STUDY DESIGN SIZE, DURATION: This multicentre, randomized controlled, equivalence trial with recruitment between 13 October 2013 and 17 October 2015 included a total of 551 women with pregnancies below 64 days gestation opting for the etonogestrel releasing subdermal implant as postabortion contraception. Women were randomized to either insertion at 1 hour after mifepristone intake (immediate) or at follow-up 2-4 weeks later (delayed insertion). An equivalence design was used due to advantages for women such as fewer visits to the clinic with immediate insertion. The primary outcome was the percentage of women with complete abortion not requiring surgical intervention within 1 month. Secondary outcomes included insertion rates, pregnancy and repeat abortion rates during 6 months follow-up. Analysis was per protocol and by intention to treat.

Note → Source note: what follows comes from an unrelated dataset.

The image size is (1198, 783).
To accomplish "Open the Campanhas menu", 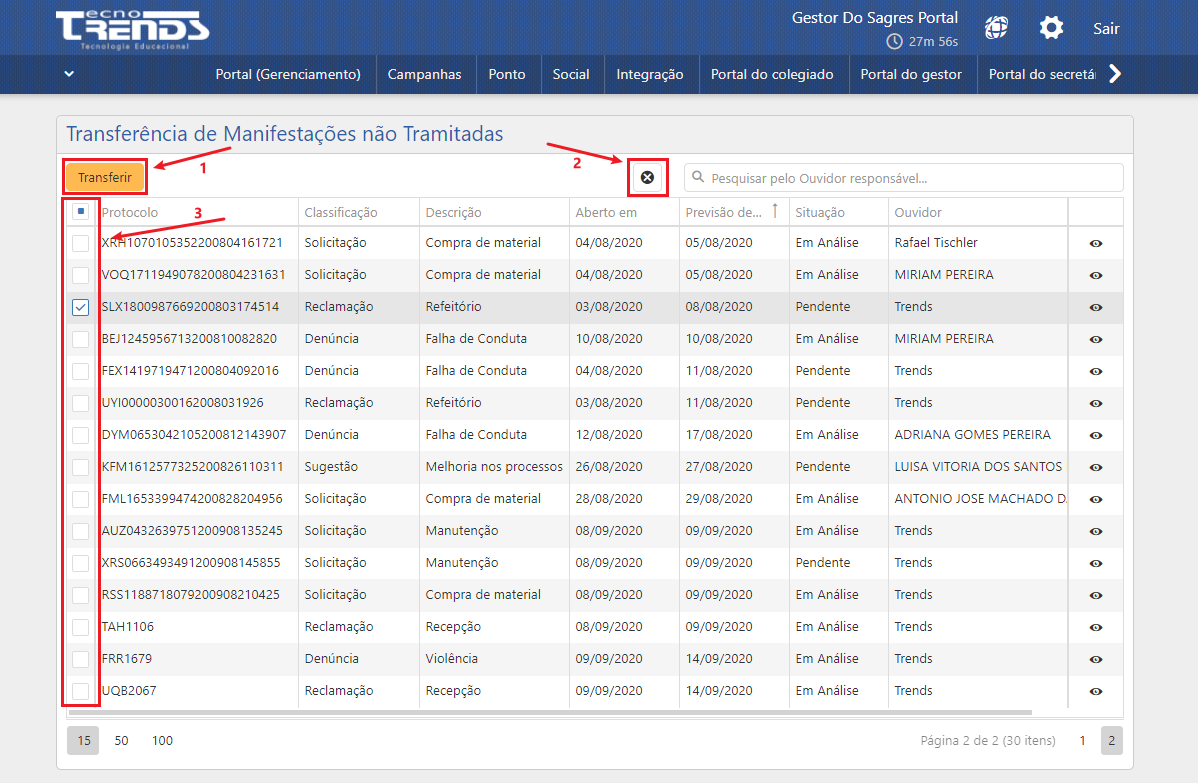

PARTICIPANTS/MATERIALS, SETTING, METHODS: Women aged 18 years and older who had requested medical termination of a pregnancy up to 63 days of gestation and opted for an etonogestrel releasing contraceptive implant were recruited in outpatient family planning clinics in six hospitals in Sweden and Scotland.

MAIN RESULTS AND THE ROLE OF CHANCE: Efficacy of medical abortion was 259/275 (94.2%) in the immediate insertion group and 239/249 (96%) in the routine insertion group with a risk difference of 1.8% (95% CI -0.4 to 4.1%), which was within the ±5% margin of equivalence. The insertion rate was 275/277 (98.9%) in the immediate group compared to 187/261 (71.6%) women in the routine group (P < 0.001). At 6 months of follow-up significantly fewer women in the immediate group had become pregnant again (2/277, 0.8%) compared to the routine group (10/261, 3.8%) P = 0.018.

LIMITATIONS, REASONS FOR CAUTION: For the main outcome loss to follow-up data was minimized through access to patient records. Efforts were made to reduce loss to follow-up also for secondary outcomes. The results of the sensitivity analysis did not differ from the intention to treat or per protocol analysis.

WIDER IMPLICATIONS OF THE FINDINGS: Guidelines on postabortion contraception should be amended to include insertion of the etonogestrel releasing implant at the time of mifepristone intake for medical abortion up to and including a gestation of 63 days.

STUDY FUNDING/COMPETING INTERESTS: This study was funded by the Swedish Research Council (2012-2844), Stockholm City County and Karolinska Institutet (ALF). The contraceptive implants were provided by Merck and supplied by MSD Sweden. HKK and KGD have received honorariums for giving lectures for MSD/Merck and have participated in the national (HKK and KGD) and international (KGD) medical advisory boards for MSD/Merck. The other authors have nothing to declare.

TRIAL REGISTRATION NUMBER: ClinicalTrials number NCT01920022.

TRIAL REGISTRATION DATE: 06 August 2013.

DATE OF FIRST PATIENT'S ENROLMENT: 13 October 2013.